Functor / Applicative / Monad / Alternative / MonadPlus / Foldable / Traversable / MonadTrans ABCs.

typeclasses

Haskell-style typeclass hierarchy for compositional effects.

This module defines the abstract interfaces that effect instances implement. Each typeclass declares a set of operations that an instance must provide; default derivations are supplied where Haskell admits them. The class-extension lattice is:

Functor
├── Applicative
│   ├── Monad
│   └── Alternative
│       └── MonadPlus  (also extends Monad)
└── Traversable      (also extends Foldable)

Foldable

MonadTrans   — orthogonal: lifts an inner monad through a stacked
               transformer; not a sub-class of any of the above.

The quivers.stochastic.effect_lifts.class_directed_lifts schema-lifting machinery dispatches on which classes an effect inhabits, never on the effect's identity, so user-defined effects extend the framework automatically.

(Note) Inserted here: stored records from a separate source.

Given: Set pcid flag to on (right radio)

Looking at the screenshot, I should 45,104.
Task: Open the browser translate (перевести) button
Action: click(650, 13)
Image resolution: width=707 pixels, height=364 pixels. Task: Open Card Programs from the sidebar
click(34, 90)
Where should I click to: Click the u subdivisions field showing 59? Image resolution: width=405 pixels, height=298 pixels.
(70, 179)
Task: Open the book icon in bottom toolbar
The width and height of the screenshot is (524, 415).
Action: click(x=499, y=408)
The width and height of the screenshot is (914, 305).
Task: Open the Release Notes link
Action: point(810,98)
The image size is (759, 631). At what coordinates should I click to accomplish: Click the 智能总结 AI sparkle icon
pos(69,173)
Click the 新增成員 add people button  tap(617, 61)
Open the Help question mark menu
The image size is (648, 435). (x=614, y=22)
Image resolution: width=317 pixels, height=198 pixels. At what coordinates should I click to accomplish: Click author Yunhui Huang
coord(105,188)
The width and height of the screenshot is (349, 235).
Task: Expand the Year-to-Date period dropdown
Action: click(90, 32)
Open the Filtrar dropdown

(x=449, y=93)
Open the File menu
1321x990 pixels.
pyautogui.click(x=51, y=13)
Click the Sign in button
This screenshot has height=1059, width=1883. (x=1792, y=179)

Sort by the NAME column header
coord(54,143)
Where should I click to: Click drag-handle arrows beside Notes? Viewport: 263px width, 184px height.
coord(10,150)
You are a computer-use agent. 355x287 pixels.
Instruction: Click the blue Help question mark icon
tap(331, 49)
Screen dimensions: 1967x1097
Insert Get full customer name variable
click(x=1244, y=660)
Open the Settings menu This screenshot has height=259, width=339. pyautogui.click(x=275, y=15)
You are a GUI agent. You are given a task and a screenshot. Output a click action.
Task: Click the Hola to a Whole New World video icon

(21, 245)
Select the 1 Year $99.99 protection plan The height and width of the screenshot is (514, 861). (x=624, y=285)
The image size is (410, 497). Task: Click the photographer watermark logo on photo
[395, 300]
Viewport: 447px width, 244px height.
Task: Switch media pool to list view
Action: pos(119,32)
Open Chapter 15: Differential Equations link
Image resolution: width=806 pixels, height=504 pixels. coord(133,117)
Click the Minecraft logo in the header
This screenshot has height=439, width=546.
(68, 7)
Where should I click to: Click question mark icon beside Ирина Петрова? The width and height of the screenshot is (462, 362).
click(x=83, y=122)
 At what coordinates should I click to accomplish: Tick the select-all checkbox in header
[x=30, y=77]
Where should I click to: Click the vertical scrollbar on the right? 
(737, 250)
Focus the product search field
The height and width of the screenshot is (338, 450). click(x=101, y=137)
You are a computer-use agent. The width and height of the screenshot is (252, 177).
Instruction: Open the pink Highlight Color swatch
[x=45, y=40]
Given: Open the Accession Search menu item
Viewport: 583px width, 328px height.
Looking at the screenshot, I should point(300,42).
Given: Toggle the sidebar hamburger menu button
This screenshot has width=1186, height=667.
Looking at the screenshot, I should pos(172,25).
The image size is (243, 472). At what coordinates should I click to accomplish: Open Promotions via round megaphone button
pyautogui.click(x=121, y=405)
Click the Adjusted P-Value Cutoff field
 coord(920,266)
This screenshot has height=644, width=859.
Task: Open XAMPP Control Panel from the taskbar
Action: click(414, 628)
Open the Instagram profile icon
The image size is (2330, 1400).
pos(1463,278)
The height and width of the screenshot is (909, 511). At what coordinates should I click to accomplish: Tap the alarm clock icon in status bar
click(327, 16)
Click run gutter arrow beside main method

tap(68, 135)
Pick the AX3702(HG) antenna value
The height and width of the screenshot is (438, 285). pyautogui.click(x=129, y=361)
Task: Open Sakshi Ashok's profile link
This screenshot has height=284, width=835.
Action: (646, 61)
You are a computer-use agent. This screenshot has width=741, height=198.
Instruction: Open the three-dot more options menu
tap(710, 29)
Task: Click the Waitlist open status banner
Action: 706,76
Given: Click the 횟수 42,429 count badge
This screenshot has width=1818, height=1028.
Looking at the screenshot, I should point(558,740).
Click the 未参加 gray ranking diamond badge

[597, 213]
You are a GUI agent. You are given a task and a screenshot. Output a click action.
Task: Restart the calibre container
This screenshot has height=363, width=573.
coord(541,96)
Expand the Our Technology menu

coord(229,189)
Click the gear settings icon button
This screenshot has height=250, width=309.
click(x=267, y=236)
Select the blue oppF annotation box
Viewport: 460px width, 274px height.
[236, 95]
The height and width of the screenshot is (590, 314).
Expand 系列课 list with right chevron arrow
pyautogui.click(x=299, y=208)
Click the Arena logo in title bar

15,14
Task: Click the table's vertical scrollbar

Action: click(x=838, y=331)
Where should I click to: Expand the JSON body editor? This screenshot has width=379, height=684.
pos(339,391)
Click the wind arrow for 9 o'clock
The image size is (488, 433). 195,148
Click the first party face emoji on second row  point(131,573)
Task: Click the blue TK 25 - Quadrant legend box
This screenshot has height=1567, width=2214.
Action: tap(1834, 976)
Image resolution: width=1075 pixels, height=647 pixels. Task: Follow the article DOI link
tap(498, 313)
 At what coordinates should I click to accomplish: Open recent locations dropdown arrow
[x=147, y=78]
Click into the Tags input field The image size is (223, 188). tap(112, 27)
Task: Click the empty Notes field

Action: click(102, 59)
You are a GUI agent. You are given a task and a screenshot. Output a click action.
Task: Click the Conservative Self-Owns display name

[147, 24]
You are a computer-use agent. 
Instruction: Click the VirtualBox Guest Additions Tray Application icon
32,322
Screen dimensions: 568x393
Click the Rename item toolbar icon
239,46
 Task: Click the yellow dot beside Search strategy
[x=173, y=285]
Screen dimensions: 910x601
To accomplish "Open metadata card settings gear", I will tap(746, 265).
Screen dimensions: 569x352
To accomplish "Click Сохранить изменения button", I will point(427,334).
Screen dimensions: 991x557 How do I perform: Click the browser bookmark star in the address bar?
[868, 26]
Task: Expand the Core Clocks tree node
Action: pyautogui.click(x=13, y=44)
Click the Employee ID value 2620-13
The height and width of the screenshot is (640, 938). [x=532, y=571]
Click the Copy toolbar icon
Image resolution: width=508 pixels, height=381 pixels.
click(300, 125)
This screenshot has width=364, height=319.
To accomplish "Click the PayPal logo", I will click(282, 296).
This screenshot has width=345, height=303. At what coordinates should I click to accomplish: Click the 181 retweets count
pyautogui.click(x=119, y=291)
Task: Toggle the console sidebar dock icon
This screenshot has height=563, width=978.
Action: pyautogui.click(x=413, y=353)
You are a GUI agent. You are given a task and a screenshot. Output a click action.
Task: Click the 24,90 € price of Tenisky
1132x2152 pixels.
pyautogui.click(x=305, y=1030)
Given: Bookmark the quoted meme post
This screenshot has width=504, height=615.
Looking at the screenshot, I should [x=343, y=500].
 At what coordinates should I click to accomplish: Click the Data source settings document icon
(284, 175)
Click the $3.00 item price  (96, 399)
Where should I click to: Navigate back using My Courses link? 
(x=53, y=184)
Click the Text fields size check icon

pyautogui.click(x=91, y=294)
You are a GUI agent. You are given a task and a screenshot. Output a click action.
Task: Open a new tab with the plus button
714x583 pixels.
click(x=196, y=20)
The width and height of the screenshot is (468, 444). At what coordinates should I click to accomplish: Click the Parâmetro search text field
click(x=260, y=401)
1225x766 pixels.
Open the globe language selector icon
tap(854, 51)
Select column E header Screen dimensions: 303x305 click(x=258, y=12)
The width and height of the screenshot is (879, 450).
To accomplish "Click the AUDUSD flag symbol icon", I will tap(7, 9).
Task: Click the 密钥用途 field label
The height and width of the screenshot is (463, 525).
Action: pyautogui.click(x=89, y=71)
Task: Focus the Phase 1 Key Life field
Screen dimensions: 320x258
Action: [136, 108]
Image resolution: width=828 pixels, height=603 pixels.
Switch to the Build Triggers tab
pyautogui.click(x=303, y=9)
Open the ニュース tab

Each typeclass is also mirrored by a panproto.Theory in quivers.monadic.theories; class-extension is realised there as theory inclusion via panproto.colimit, making every instance a verifiable theory morphism.

References
  • Bumford, D. and Charlow, S. (2026). Effect-Driven Interpretation: Functors for Natural Language Composition. Cambridge Elements in Semantics. Cambridge University Press. Online ISBN 9781009285377; preprint arXiv:2504.00316.
  • Hughes, J. (2000). Generalising monads to arrows. Science of Computer Programming, 37(1–3), 67–111. doi:10.1016/S0167-6423(99)00023-4.
  • Bauer, A. and Pretnar, M. (2015). Programming with algebraic effects and handlers. Journal of Logical and Algebraic Methods in Programming, 84(1), 108–123. doi:10.1016/j.jlamp.2014.02.001.

Functor

Bases: ABC

Functor: an endofunctor on (V-enriched) finite sets.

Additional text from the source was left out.